“This you should grasp: All arts have length and measure. Whatever you undertake, use deliberation. In earnest or in play, be of good cheer and vitality, so you may be attentive and with good courage ponder what action you should take, so that none may touch you, since good courage and strength make your enemies hesitate.”
– Johannes Liechtenauer, The Zettel
The art of the sword is alive and well in the modern era. Small revivalist groups—mostly eccentrics and academics—found a renewed interest in medieval martial arts as recently as the 19th century, when swordsmanship was still a vital tool in the repertoire of military men and aristocratic gentlemen alike. The Victorian obsession with medieval aesthetic brought such interests into vogue, if not mainstream popularity. Though once a niche interest, the advent of the internet in the 1990’s allowed HEMA (Historical European Martial Arts) to really take off, undergoing a renaissance that endures to this day. HEMA groups can be found across Europe, North America, and Australia, and are comprised of dedicated teachers and students who exchange a working knowledge of late medieval fighting manuals, with the earliest dating to the latter half of the 14th century.
The interplay between HEMA and mainstream academia is only growing stronger as the discipline (sport for some, practice for others) continues to produce passionate experts who have dedicated their time to furthering our knowledge of a raft of late medieval and Renaissance texts. It is in this spirit that we are pleased to announce that Kent’s own Thanet Fecht Schule will be running a workshop at MEMS Festival 2018. In addition to the hands-on, hour long introduction to longsword and dagger, Jason Hulott—the club’s leader—will be giving a lecture on German combat manuscripts from the 13th to 15th century.
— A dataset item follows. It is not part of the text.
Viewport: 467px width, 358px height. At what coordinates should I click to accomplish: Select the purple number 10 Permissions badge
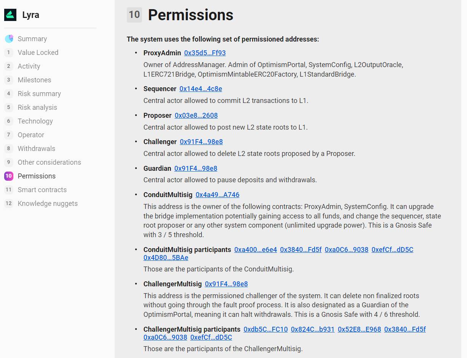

We visited Jason at their weekly club meeting in Broadstairs and asked him a couple questions.
For the uninitiated, what is HEMA?
Jason: HEMA—Historical European Martial Arts—is a collective name for weapon based and unarmed based training systems that have been documented and taught from as early as the early medieval period. As much as most people know there are eastern martial arts, there is now documentary evidence from across Europe that systems were developed for military, courtly and civilian use. There are systems from Germany, Italy, Spain, Portugal, and the UK.
HEMA has seen a surge in popularity in recent years, what do you think attracts people to the practice?
Jason: I think the fascination with swords combined with the access to manuscripts has really opened up this area. It is huge and growing every day as people research and recode these manuscripts and then try to interpret them. There is something for everyone. There is the historical aspect, the research, the training and the combat elements.
Could you describe the disciplines you train in at Thanet Fecht School?
Jason: We follow the German historical tradition of Johannes Liechtenauer. This is the early part of the German system and dates from around 1380. Weapons-wise the system covers longsword, dagger, staff, poleaxe, messer (long knife), sword and buckler, and ringen (wrestling). Our main practice is longsword, then dagger and messer.
What can people expect at the workshop you’ll be running at MEMS Fest?
Jason: At MEMS Fest I want to give participants a look at the systems and how it would work in real terms. As it is a small workshop it will be single practice, learning how to cut and parry. We will explore the five meisterhau and four hangings which form the cornerstone of the system.
The tentative date for the Thanet Fecht Schule HEMA Workshop is Saturday, June 16th. There will be room for fifteen participants on a first come, first served basis when registration opens. In the event that the workshop spaces fill up, seating will be provided for audience members.